FOR Bernard Dunleavy to live someone had to die.
It's a harsh, often unpalatable thought, yet Bernard like thousands of others across the country is living testimony to the success of the organ donor transplantation service.
It was five years ago that Bernard, now 63, was given a new heart at Wythenshawe Hospital, the heart of a girl who had died when the same age as Bernard's own daughter -18.
"Coming to terms with the fact that a family somewhere is mourning a loss, while you have been given an opportunity to live is one of the toughest things you have to come to terms with," said Bernard, a committed Catholic who, before the operation had been given just five months to live.
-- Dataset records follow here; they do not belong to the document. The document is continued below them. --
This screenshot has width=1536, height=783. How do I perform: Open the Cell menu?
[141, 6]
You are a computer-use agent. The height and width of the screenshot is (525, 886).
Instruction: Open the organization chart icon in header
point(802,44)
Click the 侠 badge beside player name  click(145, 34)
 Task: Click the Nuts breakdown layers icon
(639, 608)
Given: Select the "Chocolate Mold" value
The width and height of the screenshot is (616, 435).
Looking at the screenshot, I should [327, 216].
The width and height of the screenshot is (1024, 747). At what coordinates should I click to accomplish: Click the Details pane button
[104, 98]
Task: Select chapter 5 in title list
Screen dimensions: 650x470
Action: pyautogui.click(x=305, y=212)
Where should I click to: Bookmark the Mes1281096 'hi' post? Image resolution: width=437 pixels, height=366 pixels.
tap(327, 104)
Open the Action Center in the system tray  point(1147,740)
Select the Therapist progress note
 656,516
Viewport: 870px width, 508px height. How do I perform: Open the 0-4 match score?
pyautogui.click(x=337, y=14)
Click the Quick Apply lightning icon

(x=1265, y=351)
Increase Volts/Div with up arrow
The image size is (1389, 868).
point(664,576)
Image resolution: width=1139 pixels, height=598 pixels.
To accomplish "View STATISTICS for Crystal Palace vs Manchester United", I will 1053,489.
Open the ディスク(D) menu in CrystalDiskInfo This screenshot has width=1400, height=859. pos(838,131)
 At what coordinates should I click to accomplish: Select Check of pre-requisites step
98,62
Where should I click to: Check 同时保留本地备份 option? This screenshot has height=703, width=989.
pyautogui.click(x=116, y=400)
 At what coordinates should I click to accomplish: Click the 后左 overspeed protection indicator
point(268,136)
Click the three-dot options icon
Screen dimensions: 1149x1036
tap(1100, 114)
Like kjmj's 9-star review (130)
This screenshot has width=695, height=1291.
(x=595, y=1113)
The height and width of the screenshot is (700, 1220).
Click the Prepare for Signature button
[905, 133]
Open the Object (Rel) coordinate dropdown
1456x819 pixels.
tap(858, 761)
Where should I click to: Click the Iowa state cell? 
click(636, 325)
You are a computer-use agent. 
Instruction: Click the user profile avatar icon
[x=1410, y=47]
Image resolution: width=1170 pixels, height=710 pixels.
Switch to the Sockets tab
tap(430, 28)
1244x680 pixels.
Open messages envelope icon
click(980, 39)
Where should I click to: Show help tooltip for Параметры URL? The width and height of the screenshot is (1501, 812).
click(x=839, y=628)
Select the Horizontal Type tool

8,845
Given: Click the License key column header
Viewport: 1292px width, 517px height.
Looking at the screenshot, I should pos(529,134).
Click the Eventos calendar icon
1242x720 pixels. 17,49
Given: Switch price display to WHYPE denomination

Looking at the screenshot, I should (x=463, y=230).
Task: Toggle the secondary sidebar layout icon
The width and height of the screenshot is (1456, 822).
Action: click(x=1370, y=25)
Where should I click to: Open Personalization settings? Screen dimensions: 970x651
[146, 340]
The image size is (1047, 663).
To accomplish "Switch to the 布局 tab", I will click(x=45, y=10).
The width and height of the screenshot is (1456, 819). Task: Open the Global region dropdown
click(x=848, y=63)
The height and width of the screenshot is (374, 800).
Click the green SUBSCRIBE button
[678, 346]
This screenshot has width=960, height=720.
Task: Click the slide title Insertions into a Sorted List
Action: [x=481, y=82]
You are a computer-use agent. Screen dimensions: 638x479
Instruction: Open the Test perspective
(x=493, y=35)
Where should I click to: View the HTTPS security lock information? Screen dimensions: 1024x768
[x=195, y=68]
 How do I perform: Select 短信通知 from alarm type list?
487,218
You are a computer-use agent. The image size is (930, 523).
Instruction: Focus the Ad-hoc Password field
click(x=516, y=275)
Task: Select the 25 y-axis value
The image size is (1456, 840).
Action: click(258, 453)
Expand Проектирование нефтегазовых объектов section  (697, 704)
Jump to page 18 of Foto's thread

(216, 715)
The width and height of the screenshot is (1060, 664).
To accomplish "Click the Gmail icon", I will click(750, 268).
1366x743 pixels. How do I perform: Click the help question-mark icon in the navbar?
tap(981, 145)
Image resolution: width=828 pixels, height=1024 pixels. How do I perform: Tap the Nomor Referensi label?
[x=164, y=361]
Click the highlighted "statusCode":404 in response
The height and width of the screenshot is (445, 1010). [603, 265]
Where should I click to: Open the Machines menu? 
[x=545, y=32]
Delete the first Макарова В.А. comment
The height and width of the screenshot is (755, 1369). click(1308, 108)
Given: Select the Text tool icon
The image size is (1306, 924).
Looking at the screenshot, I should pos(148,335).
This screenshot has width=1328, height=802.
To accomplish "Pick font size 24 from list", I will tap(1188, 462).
The transplant was the culmination of years of ill health and major operations to repair his badly damaged heart. During the early 1990s Bernard's condition deteriorated to such a point that he was forced to give up his lecturing job at Bolton College and endured a poor quality of life, until he himself broached the subject of a transplant with surgeons at Wythenshawe.
"My family thought it was a terrible thing, far too risky but I knew it was the only real chance. I had very little in the way of quality of life, even speaking for long periods was too much for me and there was simply no option," said Bernard, who lives in Bury.
It's reckoned 3,000 people took on a new lease of life last year and a further 3,000 regained their eyesight through corneal transplant. All were reliant on people carrying organ donor cards.
To highlight the need for donors and encourage more to take the simple step of carrying donor cards, Bolton Rotary Club with Bernard's support will be in Bolton's Crompton Place Shopping Centre tomorrow and Saturday. Information and advice from medical and surgical specialists and recipients such as Bernard will be on hand to answer the public's questions.
"We hope to demonstrate to the public just how easy it is to become an organ donor and how their wishes will be registered which will ease the ordeal of dependants and loved ones at a traumatic and emotional time," said Bolton Rotary Club official George Mortimore.